_WORK TO BE COMPLETED_
A word-for-word repetition of all the entries is needed.

_PROVIDED RECORDS_

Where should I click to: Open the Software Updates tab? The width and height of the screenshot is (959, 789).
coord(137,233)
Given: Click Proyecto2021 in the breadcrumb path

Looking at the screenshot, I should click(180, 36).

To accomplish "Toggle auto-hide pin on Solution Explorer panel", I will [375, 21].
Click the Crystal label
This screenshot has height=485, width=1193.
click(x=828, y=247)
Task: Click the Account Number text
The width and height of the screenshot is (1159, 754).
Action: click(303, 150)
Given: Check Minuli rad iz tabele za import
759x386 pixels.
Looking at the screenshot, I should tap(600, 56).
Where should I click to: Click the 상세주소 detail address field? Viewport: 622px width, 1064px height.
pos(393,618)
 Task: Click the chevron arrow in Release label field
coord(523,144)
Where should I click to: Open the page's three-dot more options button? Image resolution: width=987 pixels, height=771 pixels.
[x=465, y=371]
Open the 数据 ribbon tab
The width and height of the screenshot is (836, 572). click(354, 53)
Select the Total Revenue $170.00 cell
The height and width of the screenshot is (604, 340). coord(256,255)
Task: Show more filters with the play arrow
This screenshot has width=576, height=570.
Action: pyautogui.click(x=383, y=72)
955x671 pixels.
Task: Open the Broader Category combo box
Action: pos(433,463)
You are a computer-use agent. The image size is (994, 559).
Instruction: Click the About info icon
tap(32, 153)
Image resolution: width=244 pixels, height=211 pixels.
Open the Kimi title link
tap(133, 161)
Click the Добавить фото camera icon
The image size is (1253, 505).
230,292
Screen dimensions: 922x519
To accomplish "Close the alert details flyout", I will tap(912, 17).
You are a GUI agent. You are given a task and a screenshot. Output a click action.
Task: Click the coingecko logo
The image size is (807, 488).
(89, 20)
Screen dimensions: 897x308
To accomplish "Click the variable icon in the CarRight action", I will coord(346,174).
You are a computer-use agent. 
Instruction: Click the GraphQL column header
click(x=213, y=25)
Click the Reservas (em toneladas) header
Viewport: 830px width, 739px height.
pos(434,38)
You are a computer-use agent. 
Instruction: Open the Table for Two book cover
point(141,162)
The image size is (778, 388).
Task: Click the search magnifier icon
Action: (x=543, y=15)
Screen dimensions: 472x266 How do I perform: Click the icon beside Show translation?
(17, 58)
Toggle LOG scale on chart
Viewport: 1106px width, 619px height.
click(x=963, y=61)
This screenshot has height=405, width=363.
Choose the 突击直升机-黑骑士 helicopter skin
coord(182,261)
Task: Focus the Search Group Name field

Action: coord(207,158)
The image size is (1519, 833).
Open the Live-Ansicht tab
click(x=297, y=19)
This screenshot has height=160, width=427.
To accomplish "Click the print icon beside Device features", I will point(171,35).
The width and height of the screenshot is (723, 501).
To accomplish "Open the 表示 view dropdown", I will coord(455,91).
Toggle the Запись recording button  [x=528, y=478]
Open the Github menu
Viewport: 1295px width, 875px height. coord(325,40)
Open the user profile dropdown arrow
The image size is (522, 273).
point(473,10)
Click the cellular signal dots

_EXERCISE RESULT_
Where should I click to: Open the Software Updates tab? The width and height of the screenshot is (959, 789).
coord(137,233)
Given: Click Proyecto2021 in the breadcrumb path

Looking at the screenshot, I should click(180, 36).

To accomplish "Toggle auto-hide pin on Solution Explorer panel", I will [375, 21].
Click the Crystal label
This screenshot has height=485, width=1193.
click(x=828, y=247)
Task: Click the Account Number text
The width and height of the screenshot is (1159, 754).
Action: click(303, 150)
Given: Check Minuli rad iz tabele za import
759x386 pixels.
Looking at the screenshot, I should tap(600, 56).
Where should I click to: Click the 상세주소 detail address field? Viewport: 622px width, 1064px height.
pos(393,618)
 Task: Click the chevron arrow in Release label field
coord(523,144)
Where should I click to: Open the page's three-dot more options button? Image resolution: width=987 pixels, height=771 pixels.
[x=465, y=371]
Open the 数据 ribbon tab
The width and height of the screenshot is (836, 572). click(354, 53)
Select the Total Revenue $170.00 cell
The height and width of the screenshot is (604, 340). coord(256,255)
Task: Show more filters with the play arrow
This screenshot has width=576, height=570.
Action: pyautogui.click(x=383, y=72)
955x671 pixels.
Task: Open the Broader Category combo box
Action: pos(433,463)
You are a computer-use agent. The image size is (994, 559).
Instruction: Click the About info icon
tap(32, 153)
Image resolution: width=244 pixels, height=211 pixels.
Open the Kimi title link
tap(133, 161)
Click the Добавить фото camera icon
The image size is (1253, 505).
230,292
Screen dimensions: 922x519
To accomplish "Close the alert details flyout", I will tap(912, 17).
You are a GUI agent. You are given a task and a screenshot. Output a click action.
Task: Click the coingecko logo
The image size is (807, 488).
(89, 20)
Screen dimensions: 897x308
To accomplish "Click the variable icon in the CarRight action", I will coord(346,174).
You are a computer-use agent. 
Instruction: Click the GraphQL column header
click(x=213, y=25)
Click the Reservas (em toneladas) header
Viewport: 830px width, 739px height.
pos(434,38)
You are a computer-use agent. 
Instruction: Open the Table for Two book cover
point(141,162)
The image size is (778, 388).
Task: Click the search magnifier icon
Action: (x=543, y=15)
Screen dimensions: 472x266 How do I perform: Click the icon beside Show translation?
(17, 58)
Toggle LOG scale on chart
Viewport: 1106px width, 619px height.
click(x=963, y=61)
This screenshot has height=405, width=363.
Choose the 突击直升机-黑骑士 helicopter skin
coord(182,261)
Task: Focus the Search Group Name field

Action: coord(207,158)
The image size is (1519, 833).
Open the Live-Ansicht tab
click(x=297, y=19)
This screenshot has height=160, width=427.
To accomplish "Click the print icon beside Device features", I will point(171,35).
The width and height of the screenshot is (723, 501).
To accomplish "Open the 表示 view dropdown", I will coord(455,91).
Toggle the Запись recording button  [x=528, y=478]
Open the Github menu
Viewport: 1295px width, 875px height. coord(325,40)
Open the user profile dropdown arrow
The image size is (522, 273).
point(473,10)
Click the cellular signal dots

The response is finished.